Excerpt to read

Now, what is this editorial position that needs LL&PH? Follow the logic. It begins with the realization that when the war is bad, the soldiers will go crazy:
As the Army’s suicide rate hits record levels in the Iraq war, there’s small wonder practically everyone in Congress wants to deal with the parallel emerging crisis of depressed veterans tempted to take their own lives. Everyone, that is, except Senator Tom Coburn, Republican of Oklahoma. He stands alone in blocking final passage of a suicide prevention bill in fear that the government’s record-keeping on troubled vets might somehow crimp their ability to purchase handguns.Why stop at soldiers? Let's have the government come around and check on everyone's sanity and then track those of us who don't meet the standard! To show we care for them as human beings.
Even the craven gun lobby should manage some shame over this absurd example of Second Amendment idolatry.
The House has unanimously approved a measure mandating the screening of all veterans for suicide risk, but Senator Coburn worries that veterans’ medical data might be appropriated by other agencies to deny that all-encompassing right to wield arms on the domestic front.
The senator’s office points to another bill near passage — prompted by the Virginia Tech gun massacre — that would encourage states to do a better job of listing mentally troubled individuals on the federal roll of risky gun purchasers. But tying these two measures together is itself evidence of defective reasoning, or at least scurrilous politicking. The Virginia Tech measure has nothing to do with veterans and affects only those Americans formally judged by a court to be mentally disturbed.
It is an eminently good thing that the anti-suicide measure would require medical specialists to keep track of veterans found to be high risks for suicide. But that’s to care for them as human beings, under that other constitutional right — to life, liberty and the pursuit of happiness. Respect for the grave sacrifices by veterans requires the Senate to strike down the Coburn ploy and hurry this vital measure to President Bush.
And you know, I think whoever wrote this overheated editorial -- it's full of "defective reasoning" -- is a little funny in the head. Respect for the grave responsibilities of the editors of great newspapers requires me to recommend that President Bush send medical specialists to test and keep track of them. (And bring the soma, because this is about your right to happiness.) If there is any absurd talk about the individual's right to be let alone, even the craven privacy lobby should manage some shame.

Action item
Reproduce the passage from the commentary on the veterans' suicide prevention bill word for word, starting at "Even the craven gun" and ending at "be mentally disturbed.".

Recorded information
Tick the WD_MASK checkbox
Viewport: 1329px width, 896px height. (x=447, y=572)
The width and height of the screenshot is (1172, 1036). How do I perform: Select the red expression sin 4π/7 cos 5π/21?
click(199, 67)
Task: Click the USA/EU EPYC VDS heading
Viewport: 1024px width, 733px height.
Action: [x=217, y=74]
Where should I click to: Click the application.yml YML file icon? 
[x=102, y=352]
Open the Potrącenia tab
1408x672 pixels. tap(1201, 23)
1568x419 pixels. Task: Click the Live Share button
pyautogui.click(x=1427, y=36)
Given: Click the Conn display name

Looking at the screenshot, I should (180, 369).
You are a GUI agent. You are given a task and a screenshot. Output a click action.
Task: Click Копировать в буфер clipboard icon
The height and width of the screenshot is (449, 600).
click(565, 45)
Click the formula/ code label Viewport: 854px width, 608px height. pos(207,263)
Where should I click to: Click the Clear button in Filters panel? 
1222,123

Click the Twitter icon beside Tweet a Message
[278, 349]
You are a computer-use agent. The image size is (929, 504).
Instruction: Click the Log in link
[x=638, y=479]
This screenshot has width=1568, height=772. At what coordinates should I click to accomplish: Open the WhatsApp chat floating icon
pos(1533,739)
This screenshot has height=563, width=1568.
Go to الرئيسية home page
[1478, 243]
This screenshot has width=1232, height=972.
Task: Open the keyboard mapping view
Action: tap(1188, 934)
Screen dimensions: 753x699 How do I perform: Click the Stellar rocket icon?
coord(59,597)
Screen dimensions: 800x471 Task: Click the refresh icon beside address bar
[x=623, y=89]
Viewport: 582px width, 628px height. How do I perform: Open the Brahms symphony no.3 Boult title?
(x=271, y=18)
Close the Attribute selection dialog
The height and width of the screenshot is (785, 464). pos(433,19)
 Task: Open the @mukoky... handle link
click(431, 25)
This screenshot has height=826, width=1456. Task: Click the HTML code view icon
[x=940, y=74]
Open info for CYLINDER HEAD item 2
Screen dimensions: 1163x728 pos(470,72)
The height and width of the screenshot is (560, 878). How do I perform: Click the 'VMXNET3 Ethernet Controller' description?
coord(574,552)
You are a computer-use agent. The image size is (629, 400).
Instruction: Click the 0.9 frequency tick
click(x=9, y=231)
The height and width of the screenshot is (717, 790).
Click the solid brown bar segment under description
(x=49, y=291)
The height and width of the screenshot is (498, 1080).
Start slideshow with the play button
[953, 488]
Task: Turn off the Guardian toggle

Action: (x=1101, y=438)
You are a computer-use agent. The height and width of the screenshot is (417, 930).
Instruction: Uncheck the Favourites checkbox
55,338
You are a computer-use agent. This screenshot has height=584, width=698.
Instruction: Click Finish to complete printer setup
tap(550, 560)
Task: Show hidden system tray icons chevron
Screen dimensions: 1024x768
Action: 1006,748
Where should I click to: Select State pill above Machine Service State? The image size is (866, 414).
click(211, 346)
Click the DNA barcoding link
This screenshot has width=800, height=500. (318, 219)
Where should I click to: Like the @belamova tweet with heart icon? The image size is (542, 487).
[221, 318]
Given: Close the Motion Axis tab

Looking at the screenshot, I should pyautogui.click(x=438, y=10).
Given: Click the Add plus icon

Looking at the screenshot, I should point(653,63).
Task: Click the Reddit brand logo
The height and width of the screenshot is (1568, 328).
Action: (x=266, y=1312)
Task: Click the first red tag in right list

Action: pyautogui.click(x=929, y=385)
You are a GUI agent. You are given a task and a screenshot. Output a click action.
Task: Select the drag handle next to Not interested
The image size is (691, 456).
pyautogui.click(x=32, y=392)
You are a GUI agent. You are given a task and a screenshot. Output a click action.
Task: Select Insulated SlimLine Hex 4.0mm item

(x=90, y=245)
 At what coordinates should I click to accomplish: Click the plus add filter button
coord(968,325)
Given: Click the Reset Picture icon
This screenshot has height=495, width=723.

Result
Even the craven gun lobby should manage some shame over this absurd example of Second Amendment idolatry.
The House has unanimously approved a measure mandating the screening of all veterans for suicide risk, but Senator Coburn worries that veterans’ medical data might be appropriated by other agencies to deny that all-encompassing right to wield arms on the domestic front.
The senator’s office points to another bill near passage — prompted by the Virginia Tech gun massacre — that would encourage states to do a better job of listing mentally troubled individuals on the federal roll of risky gun purchasers. But tying these two measures together is itself evidence of defective reasoning, or at least scurrilous politicking. The Virginia Tech measure has nothing to do with veterans and affects only those Americans formally judged by a court to be mentally disturbed.